Principled Data Composition Strategies to Promote Low-Resourced Languages in Multilingual Generative Setups

32000

Awarded Resources (in node hours)

MareNostrum 5 ACC

System Partition

May 2025 - May 2026

Allocation Period

AI Technology: Natural Language Processing; Generative Language Modeling; Deep Learning.

Current Large Language Models (LLMs) are trained on massive amounts of text data, mainly encompassing only a few dominant languages. Studies suggest that this over-reliance on high-resource languages, such as English, hampers the performance of LLMs in mid- and low-resource languages.

This project attempts to mitigate this problem by looking for strategies for incorporating underrepresented languages, in particular, focusing on Iberian languages.

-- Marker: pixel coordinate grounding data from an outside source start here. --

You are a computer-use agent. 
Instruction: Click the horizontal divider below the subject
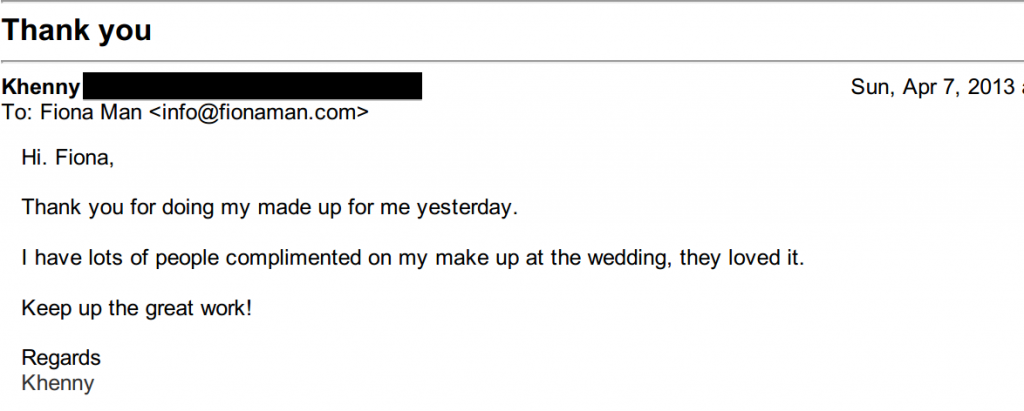[x=512, y=61]
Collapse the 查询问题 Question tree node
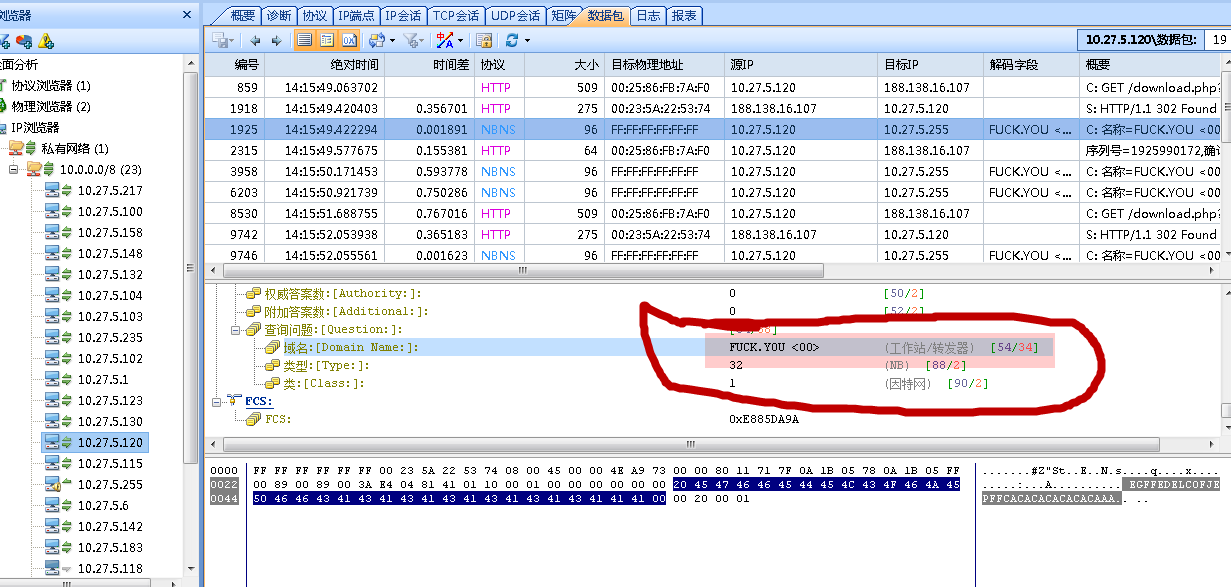Image resolution: width=1231 pixels, height=587 pixels. coord(237,329)
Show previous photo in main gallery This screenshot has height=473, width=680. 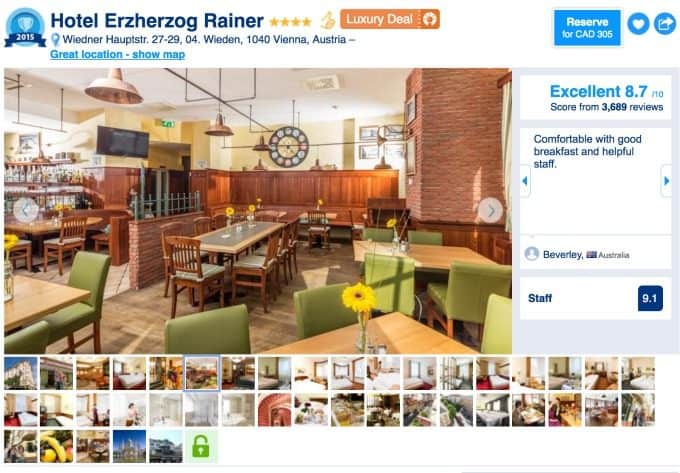pos(26,211)
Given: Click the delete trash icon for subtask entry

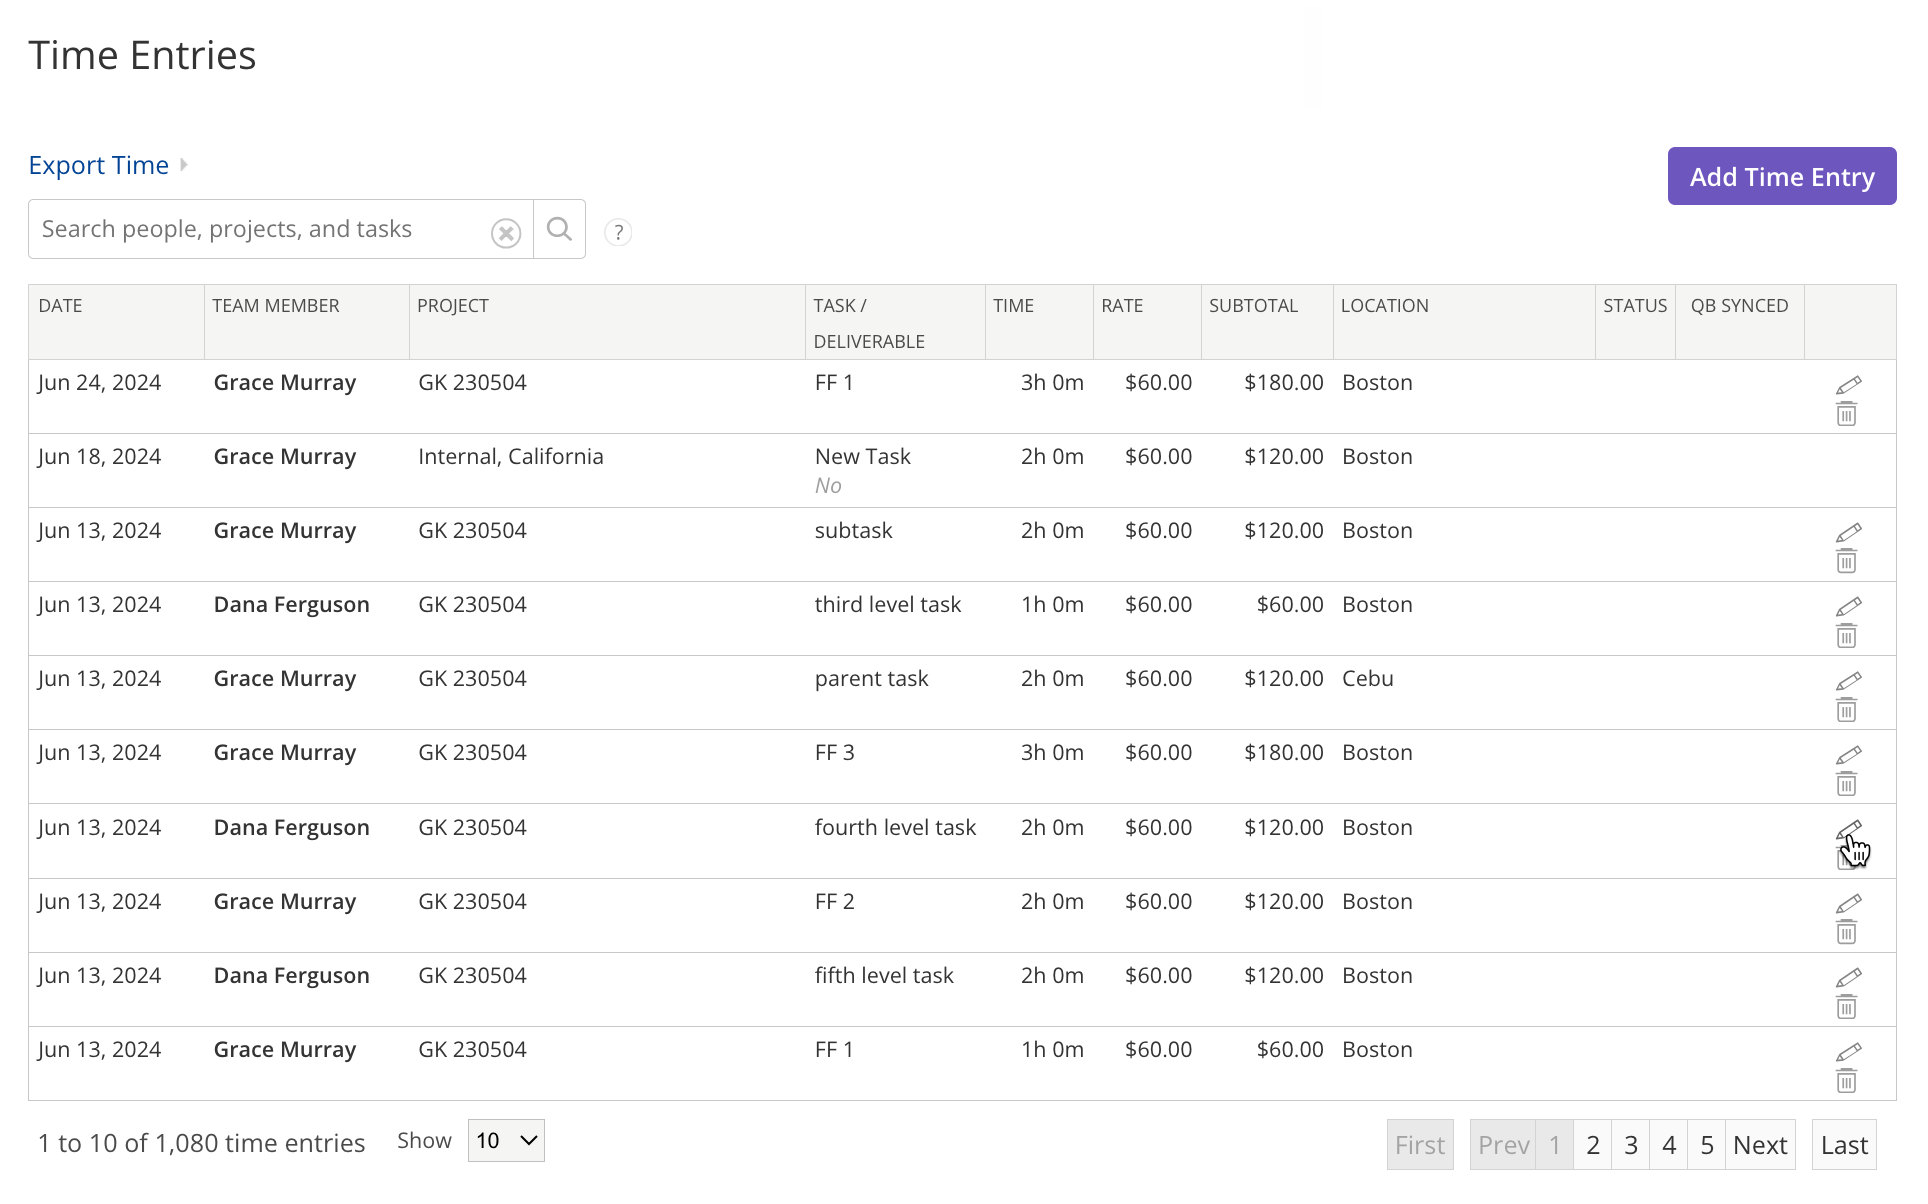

The project team proposes finding the optimal language distribution for the training data using a domain-reweighing DoGE algorithm that we adapt to a multilingual setup.

The project will study the robustness of DoGE in different scenarios, including training medium-size multilingual models using optimised language weights, and performing continuous training on large models that target various numbers of languages (including existing highly-multilingual pre-trained models that cover all official European languages), proving that our method can be extended to other languages beyond those selected in this project.

Comprehensive evaluation of the resulting models within the LM Evaluation Harness framework will allow us to see the reliability of such a structured approach.